All of lore.kernel.org
 help / color / mirror / Atom feed
From: "Aneesh Kumar K.V" <aneesh.kumar@linux.ibm.com>
To: linuxppc-dev@lists.ozlabs.org, mpe@ellerman.id.au
Cc: cam@neo-zeon.de, "Aneesh Kumar K.V" <aneesh.kumar@linux.ibm.com>
Subject: [PATCH v2 2/4] powerpc/64/mm: implement page mapping percpu first chunk allocator
Date: Mon,  8 Jun 2020 12:39:02 +0530	[thread overview]
Message-ID: <20200608070904.387440-2-aneesh.kumar@linux.ibm.com> (raw)
In-Reply-To: <20200608070904.387440-1-aneesh.kumar@linux.ibm.com>

Implement page mapping percpu first chunk allocator as a fallback to
the embedding allocator. With 4K hash translation we limit our page
table range to 64TB and commit: 0034d395f89d ("powerpc/mm/hash64: Map all the
kernel regions in the same 0xc range") moved all kernel mapping to
that 64TB range.
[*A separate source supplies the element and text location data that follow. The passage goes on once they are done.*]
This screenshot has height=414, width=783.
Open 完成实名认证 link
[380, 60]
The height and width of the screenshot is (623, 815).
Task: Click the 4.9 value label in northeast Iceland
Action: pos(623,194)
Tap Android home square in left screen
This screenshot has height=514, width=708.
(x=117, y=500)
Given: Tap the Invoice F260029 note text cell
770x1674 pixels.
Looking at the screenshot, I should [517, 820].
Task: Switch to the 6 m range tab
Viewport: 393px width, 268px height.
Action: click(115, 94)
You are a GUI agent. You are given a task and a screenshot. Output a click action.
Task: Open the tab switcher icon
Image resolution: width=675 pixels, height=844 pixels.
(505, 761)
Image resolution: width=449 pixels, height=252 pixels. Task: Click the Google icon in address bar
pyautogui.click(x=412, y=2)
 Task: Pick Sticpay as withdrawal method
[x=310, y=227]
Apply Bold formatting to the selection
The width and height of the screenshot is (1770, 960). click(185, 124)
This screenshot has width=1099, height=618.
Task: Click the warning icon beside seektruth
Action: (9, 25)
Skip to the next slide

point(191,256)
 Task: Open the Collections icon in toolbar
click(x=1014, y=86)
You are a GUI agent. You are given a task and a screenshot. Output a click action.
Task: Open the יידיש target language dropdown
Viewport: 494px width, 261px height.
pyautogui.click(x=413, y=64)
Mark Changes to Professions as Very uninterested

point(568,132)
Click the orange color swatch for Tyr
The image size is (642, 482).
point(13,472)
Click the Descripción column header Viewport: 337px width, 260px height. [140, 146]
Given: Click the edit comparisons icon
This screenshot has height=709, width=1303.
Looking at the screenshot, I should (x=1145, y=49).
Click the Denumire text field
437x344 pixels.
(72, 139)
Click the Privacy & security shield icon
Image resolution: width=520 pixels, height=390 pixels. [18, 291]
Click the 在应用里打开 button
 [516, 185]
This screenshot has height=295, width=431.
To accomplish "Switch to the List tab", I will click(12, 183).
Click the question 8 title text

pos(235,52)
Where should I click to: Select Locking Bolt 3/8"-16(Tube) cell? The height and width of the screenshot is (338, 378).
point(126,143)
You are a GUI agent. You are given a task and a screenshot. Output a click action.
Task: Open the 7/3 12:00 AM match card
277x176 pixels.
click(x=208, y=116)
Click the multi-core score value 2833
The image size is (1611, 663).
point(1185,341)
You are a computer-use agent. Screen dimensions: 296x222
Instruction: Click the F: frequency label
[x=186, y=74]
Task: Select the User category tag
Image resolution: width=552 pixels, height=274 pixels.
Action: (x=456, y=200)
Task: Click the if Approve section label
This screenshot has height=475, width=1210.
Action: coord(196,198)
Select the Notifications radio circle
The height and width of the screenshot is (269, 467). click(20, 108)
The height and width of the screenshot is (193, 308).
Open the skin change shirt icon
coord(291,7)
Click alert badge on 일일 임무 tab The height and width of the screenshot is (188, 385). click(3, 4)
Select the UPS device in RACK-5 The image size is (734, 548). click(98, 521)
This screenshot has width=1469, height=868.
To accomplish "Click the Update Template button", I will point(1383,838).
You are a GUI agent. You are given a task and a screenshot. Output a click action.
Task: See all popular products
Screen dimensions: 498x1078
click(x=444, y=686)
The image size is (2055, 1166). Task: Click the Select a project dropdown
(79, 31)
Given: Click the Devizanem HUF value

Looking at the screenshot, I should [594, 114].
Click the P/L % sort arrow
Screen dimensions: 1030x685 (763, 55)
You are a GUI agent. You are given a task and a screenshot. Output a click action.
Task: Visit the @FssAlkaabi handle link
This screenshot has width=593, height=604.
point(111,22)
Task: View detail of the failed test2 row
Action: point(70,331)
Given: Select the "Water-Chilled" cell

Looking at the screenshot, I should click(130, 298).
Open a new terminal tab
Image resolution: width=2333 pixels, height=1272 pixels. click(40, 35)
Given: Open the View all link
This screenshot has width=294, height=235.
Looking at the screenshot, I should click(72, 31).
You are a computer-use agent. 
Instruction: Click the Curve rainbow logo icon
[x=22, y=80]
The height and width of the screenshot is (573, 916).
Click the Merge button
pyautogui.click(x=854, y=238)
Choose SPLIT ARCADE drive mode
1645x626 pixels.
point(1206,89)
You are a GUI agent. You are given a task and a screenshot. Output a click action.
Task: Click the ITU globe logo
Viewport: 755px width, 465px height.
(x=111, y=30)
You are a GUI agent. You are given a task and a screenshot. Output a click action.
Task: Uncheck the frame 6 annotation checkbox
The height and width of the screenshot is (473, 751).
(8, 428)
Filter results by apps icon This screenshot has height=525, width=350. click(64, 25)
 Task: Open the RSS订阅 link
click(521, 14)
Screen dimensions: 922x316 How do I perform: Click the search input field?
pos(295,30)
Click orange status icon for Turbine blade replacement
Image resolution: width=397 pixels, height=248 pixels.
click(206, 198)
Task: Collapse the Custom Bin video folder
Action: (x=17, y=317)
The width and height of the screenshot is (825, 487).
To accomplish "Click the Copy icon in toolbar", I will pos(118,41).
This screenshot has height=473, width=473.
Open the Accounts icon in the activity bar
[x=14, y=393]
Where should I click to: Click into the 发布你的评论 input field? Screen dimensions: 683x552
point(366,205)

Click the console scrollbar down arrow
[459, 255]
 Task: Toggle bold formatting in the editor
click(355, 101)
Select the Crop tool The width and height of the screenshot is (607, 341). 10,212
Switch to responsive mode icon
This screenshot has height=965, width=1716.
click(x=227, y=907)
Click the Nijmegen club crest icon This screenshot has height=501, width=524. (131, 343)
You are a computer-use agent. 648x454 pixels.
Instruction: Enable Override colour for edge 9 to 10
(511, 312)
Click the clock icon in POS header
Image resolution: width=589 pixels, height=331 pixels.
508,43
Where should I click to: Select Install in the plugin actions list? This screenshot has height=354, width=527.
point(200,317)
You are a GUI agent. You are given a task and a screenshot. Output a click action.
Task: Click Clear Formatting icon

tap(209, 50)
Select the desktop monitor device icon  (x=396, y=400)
In-order to support sparse memory layout we need
to increase our linear mapping space and reduce other mappings.

With such a layout percpu embedded first chunk allocator will fail
because of small vmalloc range. Add a fallback to page mapping
percpu first chunk allocator for such failures.

The below dmesg output can be observed in such case.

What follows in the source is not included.